当那些不属于他的虚幻记忆瞬间塞进五条悟脑子里时, 眼前具有标志性的发色、瞳色以及面上的缝合线在一瞬间像被破除的幻象般消失。
真实与虚幻的界限变得模糊不清。
那个在没有自然光的实验室里、日复一日地当着数据的载体、被来往实验者像不具有人权的物品一样审视的实验体,正披着一层伪装,在阳光下积极、健康又富有活力地生长着。
一般情况下——比如电影里,这种“科技的产物”, 一旦叛离“创造者”, 通常会站在人类的对立侧。
除了制造剧情矛盾这样的理由外, 本质也存在着某种必然性——“造物”觉醒的标志即是思考“我”的独立存在与意义,探寻属于自己的“本我、自我与超我”。
于是, 向压迫自己独立意志的群体发起反抗。
然而她却像是遵守着阿西莫夫“机器人学的三大法则”一般, 没有任何一次表现出对人类这一“群体”的恶意。
她对自己的认知是极其清晰的:她认为自己就是人类, 并且是对立与咒灵与邪恶的那一面的、正义的人类。
——她的“本我”是坚信自己即是“人类”。
五条悟曾经将那些视频文件反复看了数次, 也没能找到她这一思想的根本来源。
毕竟, 显而易见的,她从未被那些研究人员当作同类对待、相处过。
而且在叛逃前,她都从未表现出任何对“人类”的归属感, 反而更像是用从上而下的视角、来审视分析自己周身发生的一切。

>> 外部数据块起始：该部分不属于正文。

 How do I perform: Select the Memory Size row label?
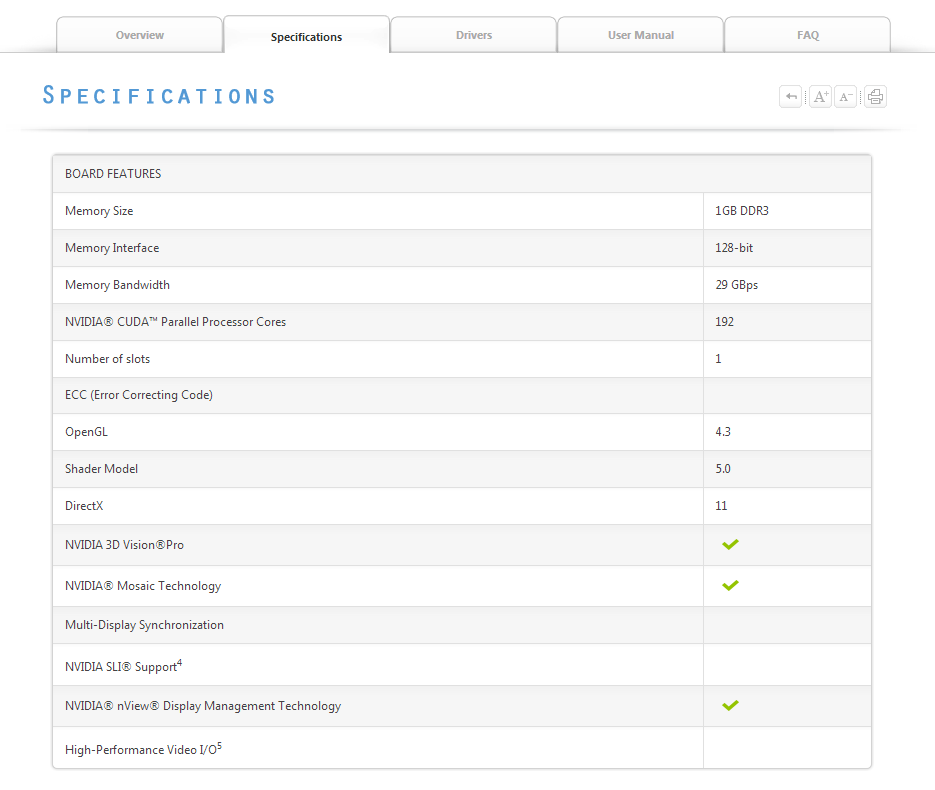(99, 211)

像个毫不在意的旁观者,冷漠得像是脱离了那个承载着她意志的躯体。
如果说是在叛逃的那一瞬间出于“选择某一阵营加入”这种轻飘飘的想法,那又为何给自己的伪装却是一个类似咒灵的形态?
非常的矛盾。
五条悟陷入思考。
五条悟放弃思考。
——无论自成怎样的一套逻辑,眼前的她是明明白白真实存在的。
况且退一万步来说, 对他而言,一定意义上“只要够强就行了”,乙骨、虎杖皆是如此。比起过去更重要的是将来。
而且比起天生作‘恶’的咒灵, 她的精神世界更像是一条条由简单直线构成的纯粹空间,快乐很简单,忧伤也很简单, 想到什么就是什么, 是完完全全的天然系。
……虽然可能天然得有那么一点不同寻常。
但也算是在这压抑社会下千篇一律的人类中非常有个人特色的那种了嘛!
虽然他开始嘴上说的是“要给她正确的教育”, 免得她天然地被谁拐着走上什么邪路,才天天揪着她一起吃饭一起出任务,完全没有什么别的心思。
况且教书育人什么的,比起教书更重要的其实是育人。
亲力亲为,他这么好的老师可不多见了。
不过一来二去,相处的时间久了,倒真觉得有那么一点点的可爱。
比如把灵智未开的咒灵吓得满建筑乱跑乱撞,热衷于和见到的每个人聊天交朋友,他去买个甜筒,一转眼回来发现她和四五个小学生一起玩跳格子。
他一度觉得应该去买个儿童防走失绳栓着她。
但要真的把她完全放飞,她过一段时间又会像开了自动寻路似的跑回来,左右黏着他还要他别到处乱跑,一副是他会故意甩了她的样子。
他独身去国外出差时,还有点莫名其妙的无聊,连在网上发时政的掐挑帖都觉得没意思了。
早知道带出来一起了。
估计她一个人留在校里也挺无聊的吧。毕竟看她的数值监控,隔三叉去的心情就会有大幅的波动,尤其是他因为工作很久没回她消息、她故意不理他的时候。
唯一奇怪的一点就是,从她带上设备开始,最基础的定位系统就一直有故障——要么分散很多点位,要么频闪乱飘。